La cité millénaire de Tombouctou, isolée du reste du Mali par une insécurité endémique, endure une crise sans précédent. Depuis des semaines, la ville historique des 333 saints est privée d’électricité et d’eau courante, victime d’une pénurie de carburant qui paralyse ses infrastructures vitales. Les générateurs de la centrale thermique, gérés par la société publique Énergie du Mali (EDM-SA), sont à l’arrêt, plongeant Tombouctou dans une obscurité totale et une chaleur étouffante dépassant souvent les 40 degrés.

Une asphyxie programmée : l’effondrement des services essentiels

Les conséquences de cette crise énergétique sont dévastatrices. Les réfrigérateurs, ventilateurs et autres appareils indispensables à la vie quotidienne restent inertes. Les robinets, eux, ne coulent plus : la Société malienne de gestion de l’eau potable (Somagep) est paralysée faute de carburant pour ses pompes. Tombouctou ne survit plus que grâce à des solutions de fortune, tandis que ses habitants subissent une asphyxie progressive de leurs besoins les plus basiques.

Le blocus invisible : quand le carburant devient une arme

Cette situation n’est pas le fruit du hasard, mais le résultat d’un blocus logistique savamment orchestré. Depuis plus d’un mois, les groupes armés du Groupe de soutien à l’islam et aux musulmans (JNIM) imposent un embargo de fait sur les axes routiers menant au Nord. Les camions-citernes chargés de carburant sont systématiquement interceptés, retardés ou détournés, réduisant les approvisionnements à un filet d’eau.

Pour survivre, Tombouctou dépend désormais de circuits parallèles, coûteux et aléatoires. Le prix du litre de carburant a explosé sur le marché noir, rendant inabordable son utilisation pour les ménages ou les petits commerçants.
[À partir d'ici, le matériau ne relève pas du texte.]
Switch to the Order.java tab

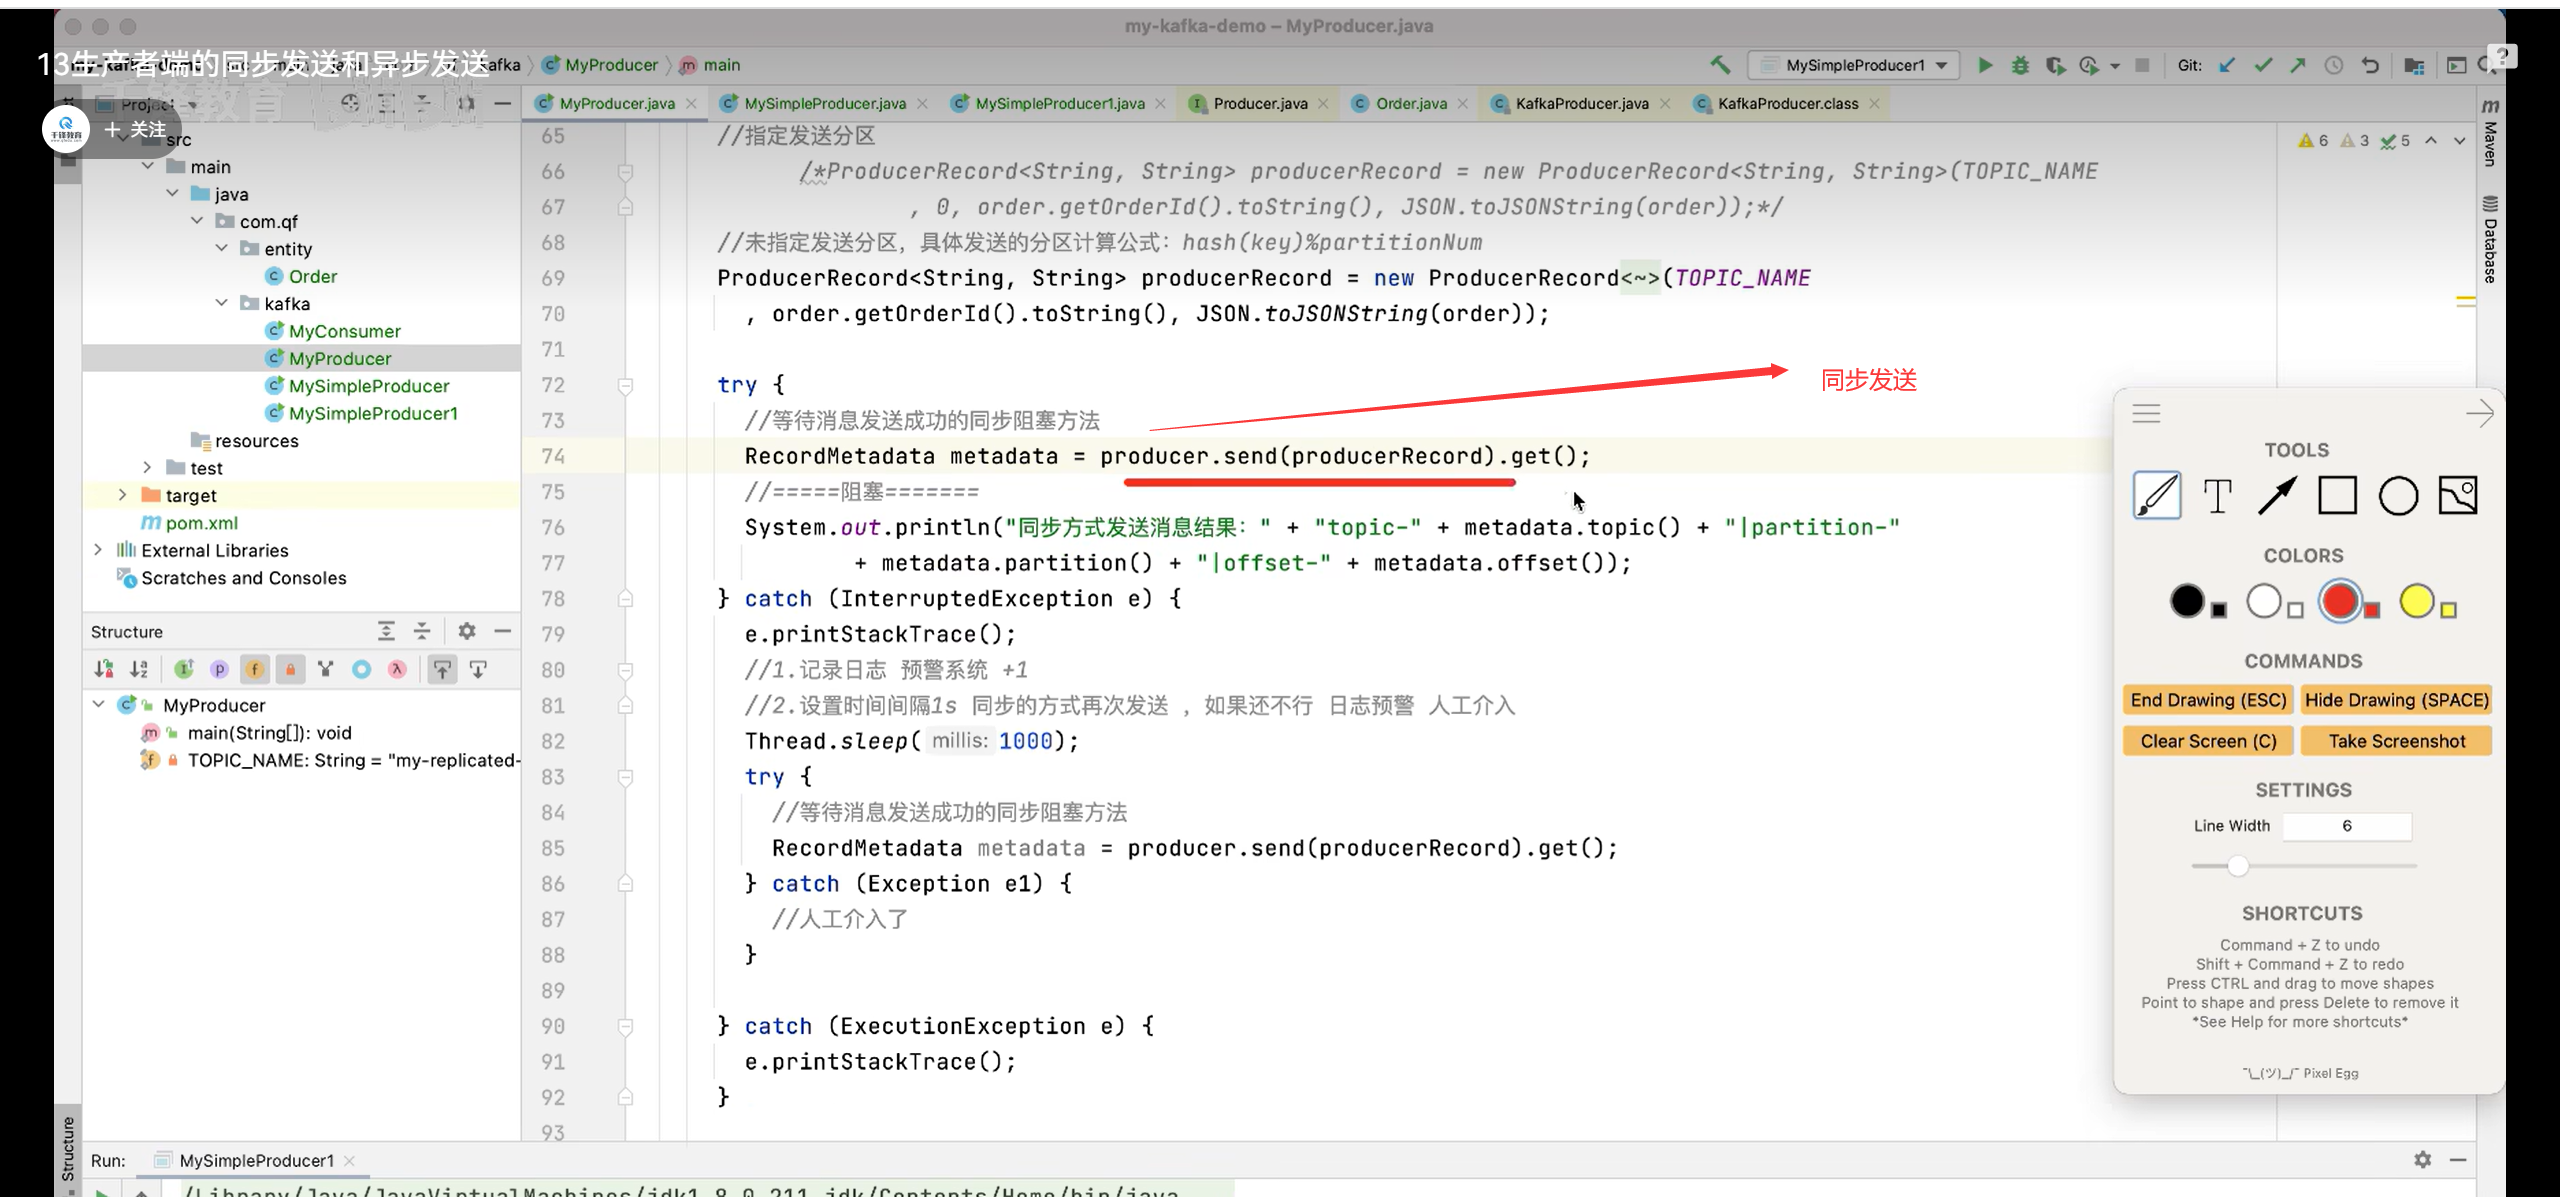coord(1410,103)
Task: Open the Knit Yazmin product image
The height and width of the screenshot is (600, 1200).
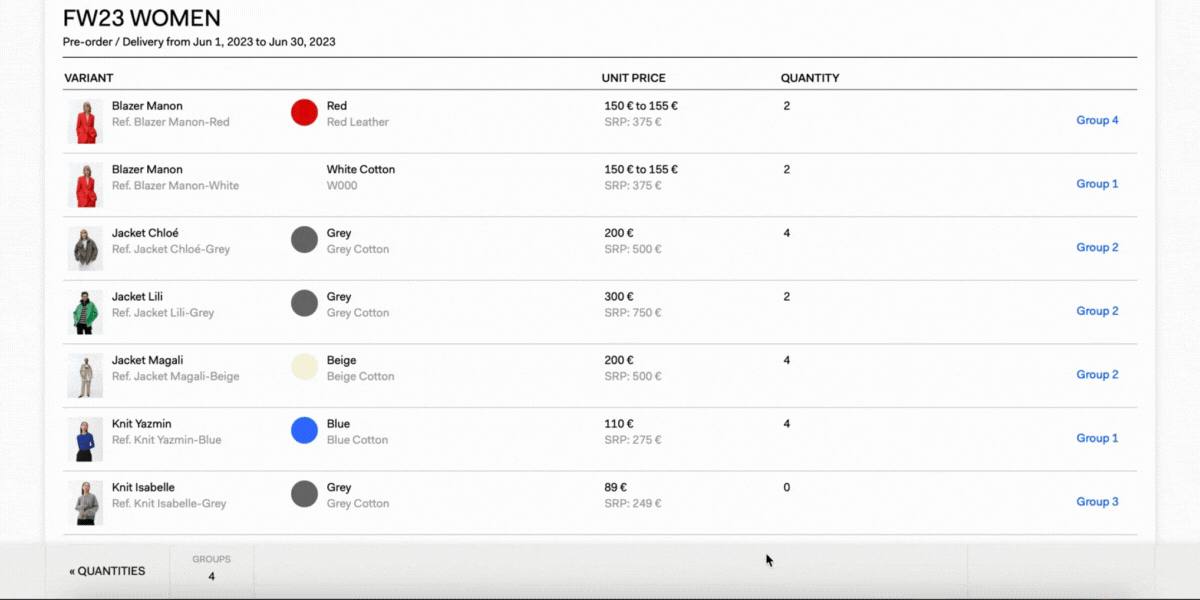Action: point(85,439)
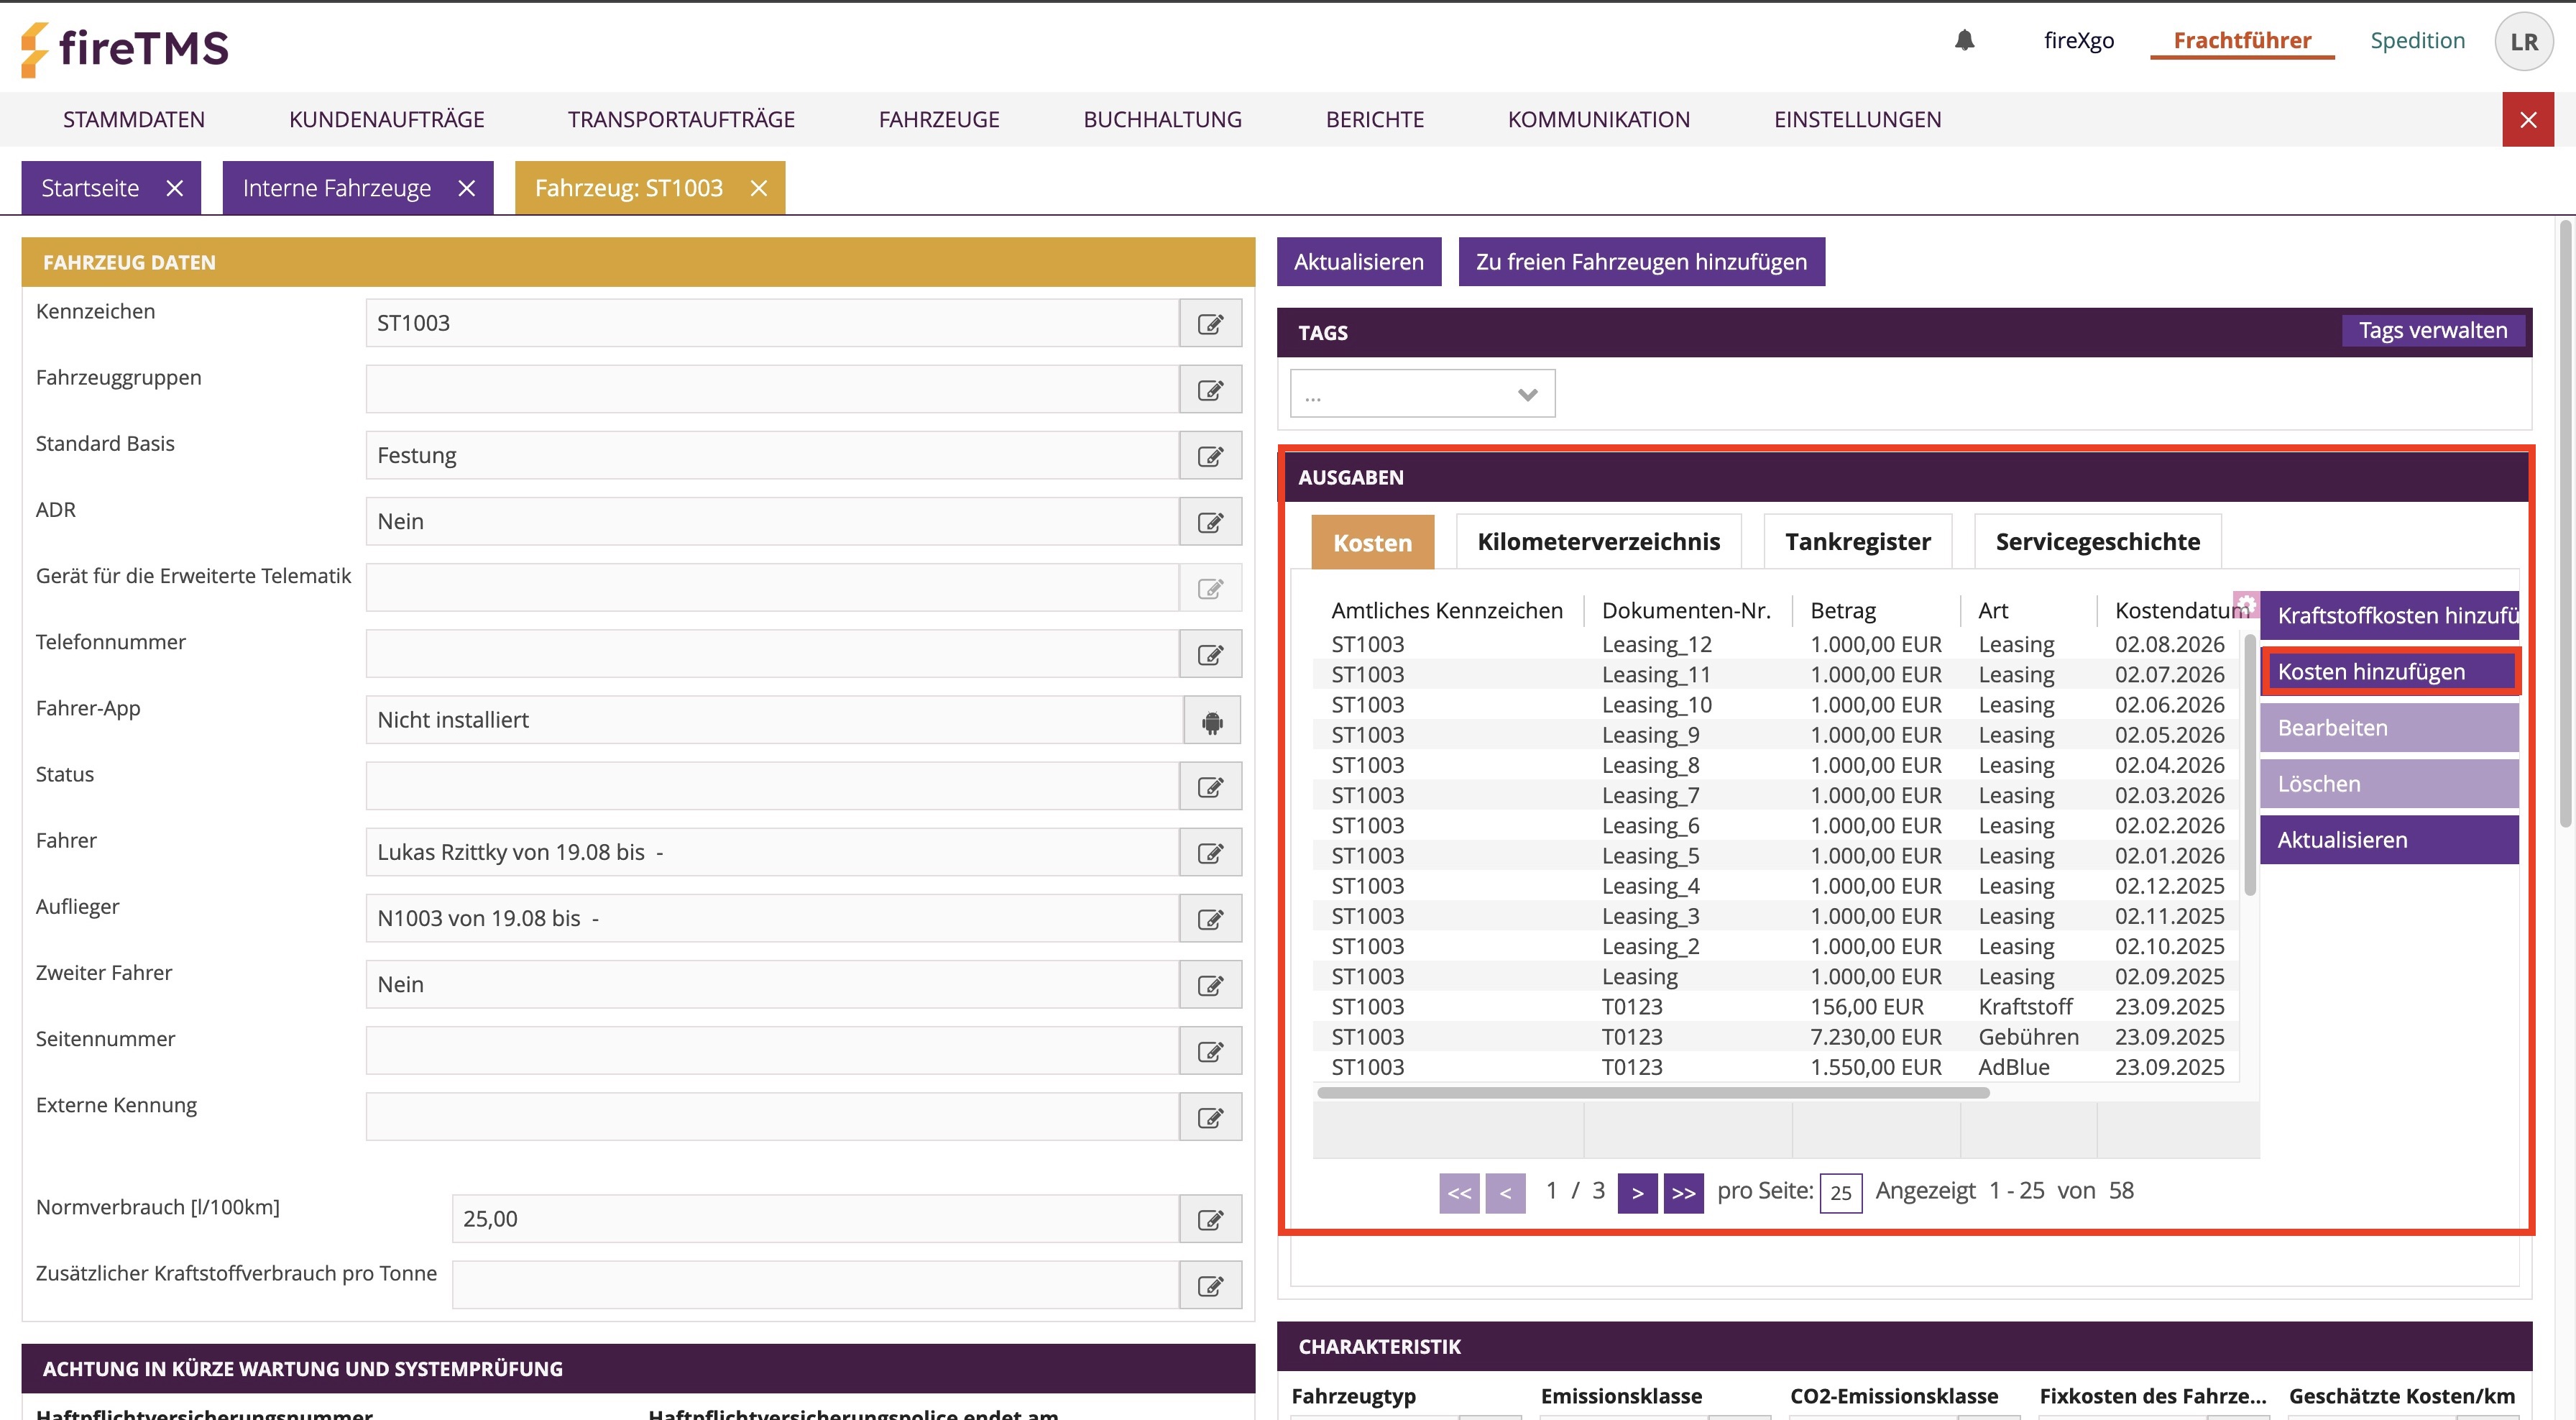Switch to Kilometerverzeichnis tab
This screenshot has width=2576, height=1420.
(x=1598, y=542)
Les rares convois militaires qui parviennent à franchir les barrages ne suffisent pas à combler le déficit, condamnant la ville à une dépendance chronique.

Une crise sanitaire aux portes de l’urgence absolue

L’absence d’électricité a brisé la chaîne du froid, mettant en péril la conservation des denrées alimentaires et des médicaments. À l’hôpital régional de Tombouctou, la situation est critique. Le personnel médical doit improviser avec des moyens de fortune : téléphones portables pour éclairer les consultations et systèmes solaires de secours, souvent insuffisants pour couvrir l’ensemble des besoins. Les urgences vitales sont priorisées, mais les risques de ruptures sanitaires grandissent chaque jour.

L’État en accusation : une gestion de crise défaillante

Face à l’ampleur de la catastrophe, les autorités locales ont tenté de réagir en organisant des distributions d’eau potable par camions-citernes. Mais ces mesures d’urgence, bien que nécessaires, ne suffisent pas à apaiser la colère des habitants. Tombouctou se sent abandonnée, reléguée au rang de parent pauvre des priorités nationales.

Les promesses de sécurisation des axes stratégiques et d’autonomie énergétique peinent à se concrétiser. En misant uniquement sur une approche militaire pour rétablir les flux, sans garantir la continuité des services publics, l’État malien laisse les acteurs locaux, comme la Somagep et l’EDM, désarmés face à l’effondrement des infrastructures.

Tombouctou entre survie et extinction programmée

La perle du désert ne peut survivre indéfiniment sous perfusion de solutions d’urgence. Pour prouver sa légitimité sur l’ensemble de son territoire, le Mali doit relever un double défi : sécuriser les routes et assurer la continuité des services essentiels. Tant que les citernes de carburant ne pourront pas rallier Tombouctou en toute sécurité, la ville continuera de s’éteindre, quartier après quartier, sous le poids d’une asphyxie programmée.